Chapter 1

Fundamental terms

In this chapter you are introduced to the fundamental terms of statistics, as for example "population", "sample" and "variable". These fundamental terms are the basic elements of the language of statistics, they are indispensable for the comprehension and wording of statistical problems and for the application of statistical methods.

Educational objectives

After having worked through this chapter you will know the fundamental terms of statistics. You will be able to describe the population from which a sample was drawn and the observational units and variables involved in a sample. You can classify variables based on their values.

Key words: population, sample, observational unit, variable, value, type of variable

Figure 1.1. Scheme of chapter 1

1.1. The health of chemical company employees

A chemical company in Basel asks its employees to undergo a medical examination every five years. It has closed contracts with \(26\) medical practitioners, who agreed to examine the patients at a fixed rate paid by the company. The employees are randomly allocated to the medical practitioners.

The practitioners have agreed to collect a set of basic data on the employees, including

  • gender
  • weight
  • height
  • age
  • blood pressure
  • blood glucose level
  • cholesterol level
  • haemoglobin
  • leukocyte count
  • past myocardial infarction
  • level of appetite
  • etc.
and to make these data available to the company in an anonymized form, so that the company can keep an overview of the state of health of its employees.

One of these medical practitioners, Dr. Frank N. Stein, would like to get an idea of the employees' state of health himself. He decides to describe and summarize the data of his allocated patients with the help of statistics. First of all, this requires a list of the variables and of the values these variables take in each of the observational units. But what do the terms "observational unit", "variable" and "value" mean?

1.2. Observational units, variables and their values

1.2.1. Observational units

In the following, the term "patient file" will be used for the data of the chemical company employees, who were allocated to Dr. Frank N. Stein. In this case, the patients are the observational units. In general, subjects or objects on which data are collected are called "observational units". Depending on the research question, observational units can be persons, objects or also abstract entities (e.g., time intervals).

Question Nr. 1.2.1 The chemical company of Dr. Frank N. Stein's patients produces vaccine ampoules. By means of statistical methods it must be ensured that the concentration of the active ingredient of the delivered ampoules remains constant. What do you suggest as the observational unit?
the whole production facility
the individual ampoule
the composition of the vaccine
an individual employee of the company, who is directly involved in the production of the vaccine
an individual patient treated with the vaccine

Question Nr. 1.2.2 In a study by the same company, it shall be examined, if a newly developed drug against stomach trouble is better than the existing drug. What do you suggest as the observational units?
all patients with stomach trouble
the physicians attending the patients participating the study
the stomachs of the physicians attending the patients in the study
the individual patients with stomach trouble participating in the study
the stomachs of the patients participating in the study

1.2.2. Variables

The data of the patients, which are available in the patient file, include height, weight, age, gender, blood pressure, blood sugar, cholesterol and haemoglobin. These characteristics are called "variables" in statistics.
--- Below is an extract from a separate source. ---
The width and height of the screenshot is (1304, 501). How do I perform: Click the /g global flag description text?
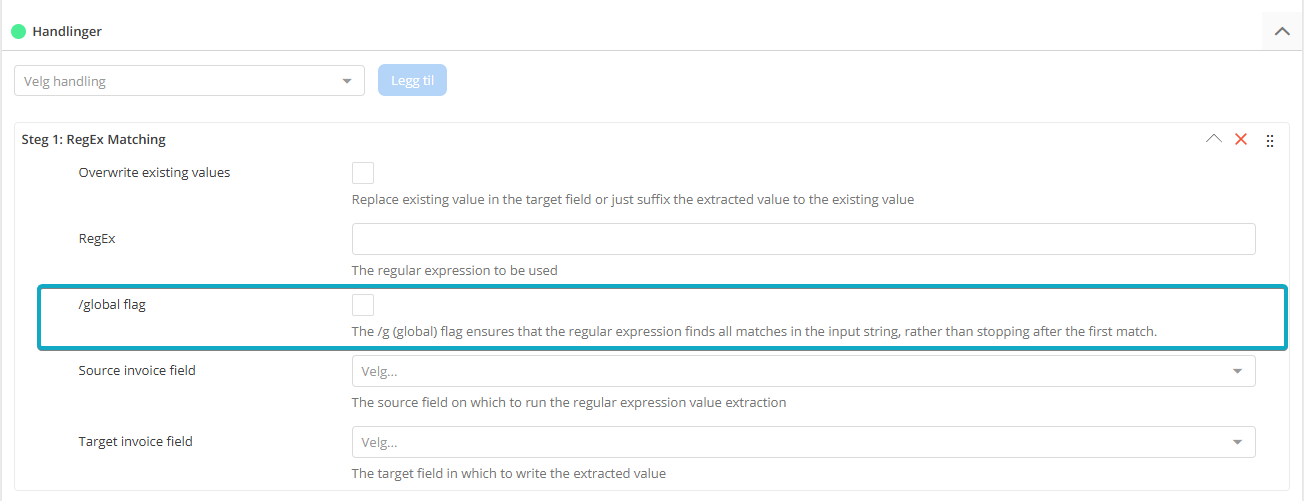pos(754,331)
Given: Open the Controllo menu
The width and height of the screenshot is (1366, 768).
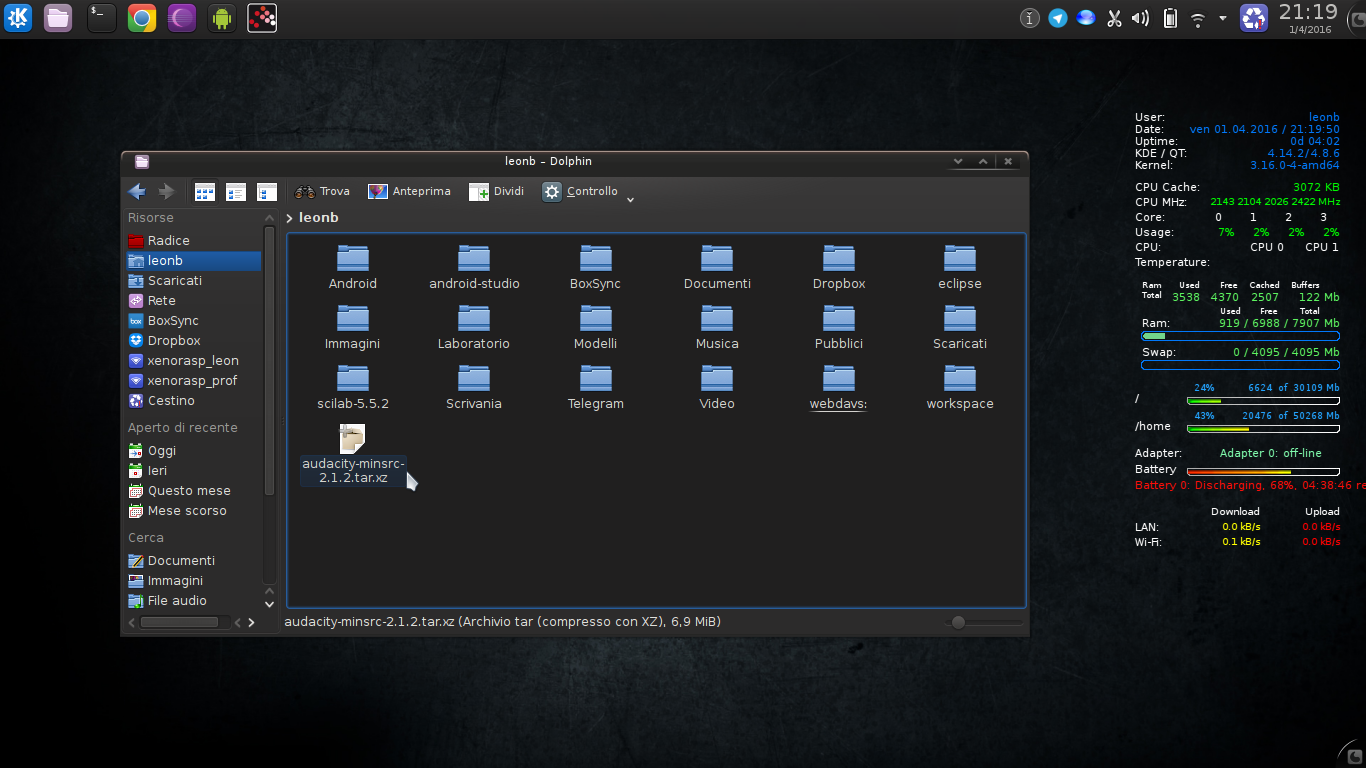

Question Nr. 1.2.3 Which variables are of interest if the growth of infants is to be examined. For which of the following variables would it make sense to be collected during the course of such a study?
type of bed in which the infant sleeps
length of the infant
weight of the mother
heart rate of the infant
blood pressure of the infant
gripping reflex of the infant
the amount of hair the infant has
head circumference of the infant
the number of baby-soothers the infant needs
weight of the infant

1.2.3. Values

As its name tells, a variable must have more than one possible value. For instance, "female" and "male" are the values of the variable "gender". Moreover, alcohol consumption of the chemical emplayees attended by Dr. Frank N. Stein is recorded using the three values (or categories) "daily", "weekly" and "seldom/never".

Caution: In common language, the statement "she/he has blue eyes" is often interpreted as a person's characteristic. However, in statistics, "blue eyes" is the value of the variable or characteristic "eye colour" in these persons. The terms "variable" (or "characteristic") and "value" (or "category") must not be confounded with each other in statistics!

1.3. Population and sample

1.3.1. Population

In general, the totality of all potential observational units, on which one would like to collect information, is called "population". The definition of a population must be delimited in time and space and by factual conditions, and it depends on the question of interest.

For instance, the population of chemical employees from which the patients of Dr. Frank N. Stein were selected is constrained by the fact that

  • a) only current employees (factual condition)
  • and
  • b) only employees living in Basel (spatial condition)
are considered.

If we assess the variables of interest in all units of a population, we speak of a "census".

1.3.2. Sample

In most cases, it is not possible or not justifiable to carry out a census. Instead, a subset of observational units is selected from the respective population. Such subsets are called "samples". They should ideally consist of observational units which were randomly drawn from the population.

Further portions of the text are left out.